ある地域イベントの打ち合わせで、地元の先輩から言われたことがあります。「事起こしより、人起こしが先だ」と。
当時の僕は正直、きれいごとに聞こえていました。イベントを成功させることのほうが大事だと思っていたからです。
でも、続くプロジェクトと終わるプロジェクトを見比べるうちに、その意味がわかってきました。
続いている現場には「不完全さ」がありました。途中参加できる「余白」があり、役割が固定されていない。

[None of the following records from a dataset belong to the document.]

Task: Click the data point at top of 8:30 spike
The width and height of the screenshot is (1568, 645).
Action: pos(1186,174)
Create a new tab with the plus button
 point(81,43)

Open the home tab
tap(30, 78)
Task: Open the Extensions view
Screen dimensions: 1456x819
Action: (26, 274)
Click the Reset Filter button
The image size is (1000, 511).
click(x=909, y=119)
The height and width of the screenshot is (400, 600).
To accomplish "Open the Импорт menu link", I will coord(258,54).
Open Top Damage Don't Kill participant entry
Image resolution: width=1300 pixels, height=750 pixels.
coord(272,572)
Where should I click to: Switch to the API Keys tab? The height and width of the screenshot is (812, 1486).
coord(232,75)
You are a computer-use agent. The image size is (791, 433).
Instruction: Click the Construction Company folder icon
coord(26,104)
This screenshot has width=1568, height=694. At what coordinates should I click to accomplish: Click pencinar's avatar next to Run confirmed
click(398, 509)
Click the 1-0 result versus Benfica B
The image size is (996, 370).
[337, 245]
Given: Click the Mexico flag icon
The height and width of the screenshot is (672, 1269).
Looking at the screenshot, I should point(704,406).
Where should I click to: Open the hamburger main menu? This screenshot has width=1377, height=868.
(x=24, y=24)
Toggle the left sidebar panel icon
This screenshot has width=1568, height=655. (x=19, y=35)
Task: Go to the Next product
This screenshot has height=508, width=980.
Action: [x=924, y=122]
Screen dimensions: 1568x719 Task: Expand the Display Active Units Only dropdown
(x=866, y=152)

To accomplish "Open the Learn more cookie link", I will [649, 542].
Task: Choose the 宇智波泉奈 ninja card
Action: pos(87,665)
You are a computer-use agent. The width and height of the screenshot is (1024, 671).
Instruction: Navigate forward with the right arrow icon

一方で、独りが完成させた企画は、その人が動けなくなった瞬間に止まってしまう。
この違いを、僕は何度も目の当たりにしました。
役割を「つなぐ側」に変えた
僕自身も、すべてを抱え込むやり方をやめました。
代わりに意識したのは、前に立つことではなく、つなぐことでした。
誰と誰をつなげばうまくいくかを考える。意見がぶつかったときに、どちらかの正解を選ばず、場としてどう着地させるかを見る。
自分がいなくても進む形を、少しずつつくっていきました。
すると、不思議なことに、現場が軽くなりました。僕が関わらなくても進む企画が増え、関わる人の表情も変わっていったのです。
ある若手メンバーに、「任せてもらえたから本気になれました」と言われたとき、ようやくわかりました。
僕が前に出続けることは、必ずしもチームのためではなかったのだと。